- [Goal of the exercise]: Every entry, start to finish, should be printed verbatim without pictures.

- [Data excerpts]:
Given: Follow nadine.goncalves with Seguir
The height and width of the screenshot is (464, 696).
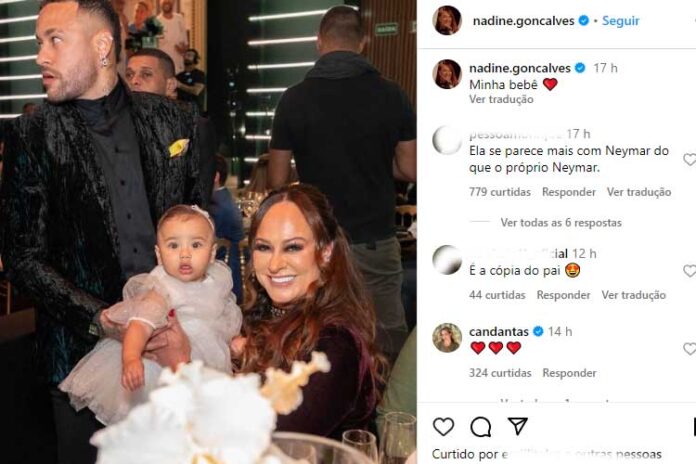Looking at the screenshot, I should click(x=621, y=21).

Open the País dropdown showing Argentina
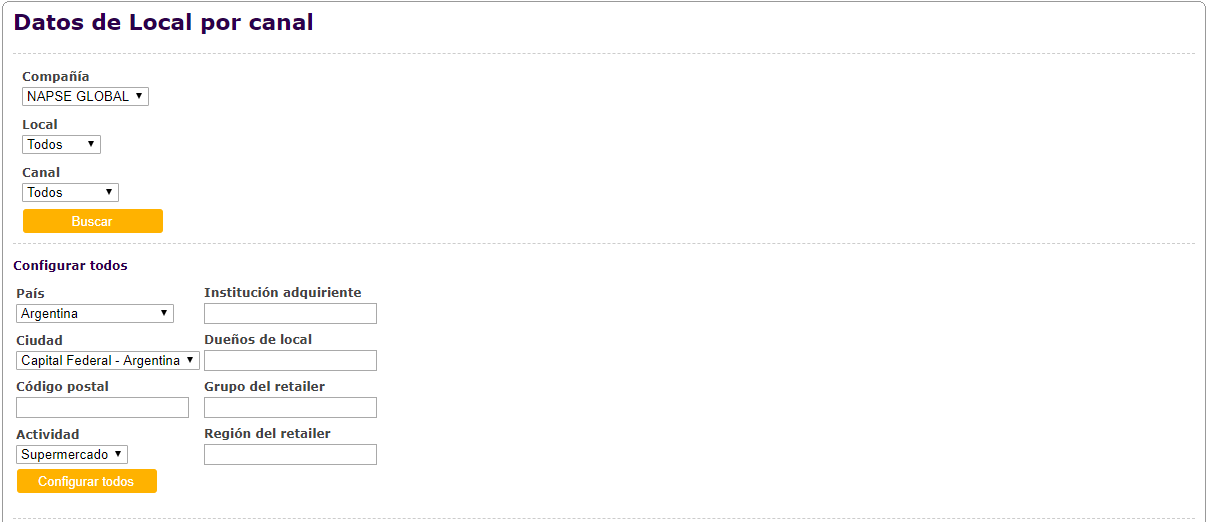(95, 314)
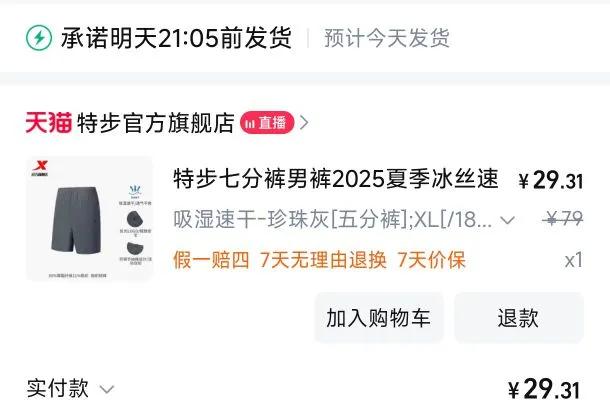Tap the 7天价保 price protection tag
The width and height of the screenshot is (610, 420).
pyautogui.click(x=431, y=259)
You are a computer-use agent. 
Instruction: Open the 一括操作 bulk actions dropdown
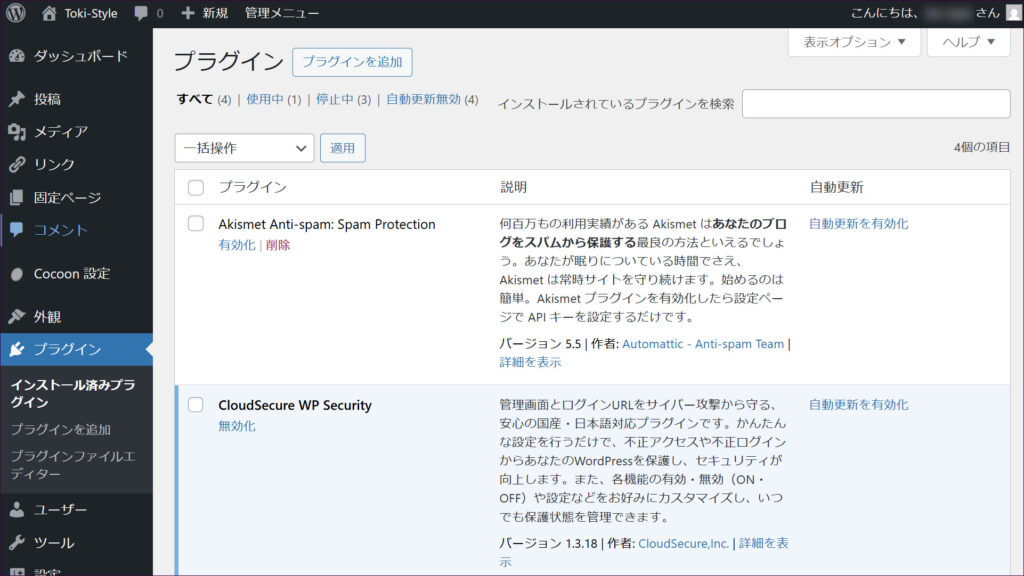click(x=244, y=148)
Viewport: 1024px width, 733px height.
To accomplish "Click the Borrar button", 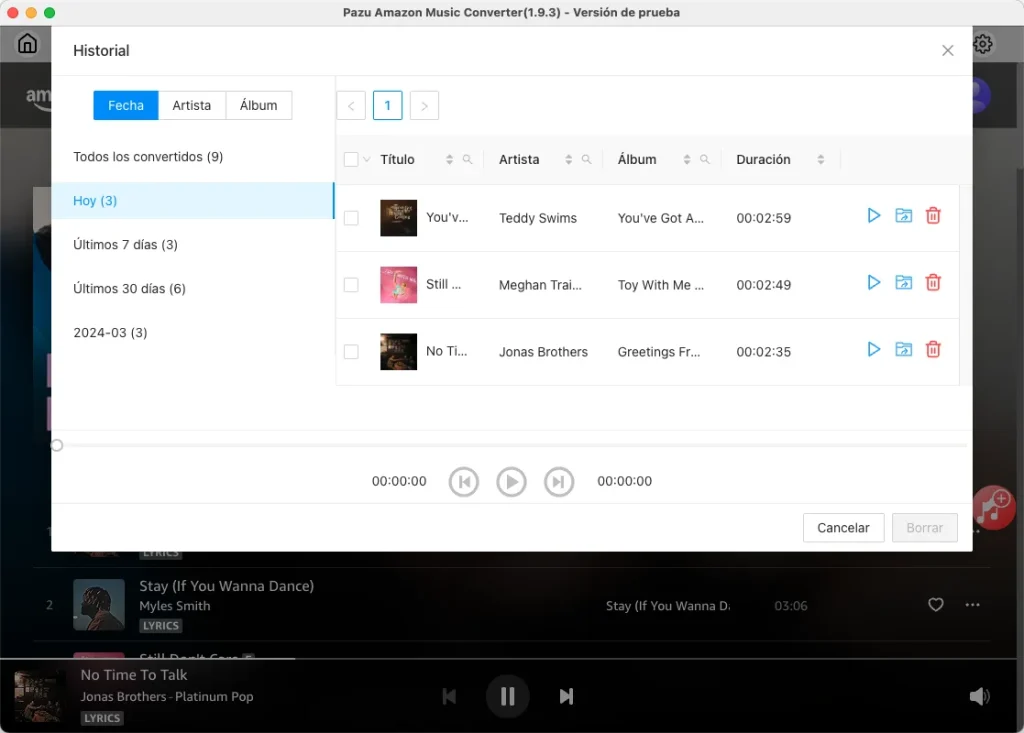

- [Response for this exercise]:
Given: Follow nadine.goncalves with Seguir
The height and width of the screenshot is (464, 696).
Looking at the screenshot, I should click(x=621, y=21).

Open the País dropdown showing Argentina
(95, 314)
Tap the 7天价保 price protection tag
The width and height of the screenshot is (610, 420).
pyautogui.click(x=431, y=259)
You are a computer-use agent. 
Instruction: Open the 一括操作 bulk actions dropdown
click(x=244, y=148)
Viewport: 1024px width, 733px height.
To accomplish "Click the Borrar button", 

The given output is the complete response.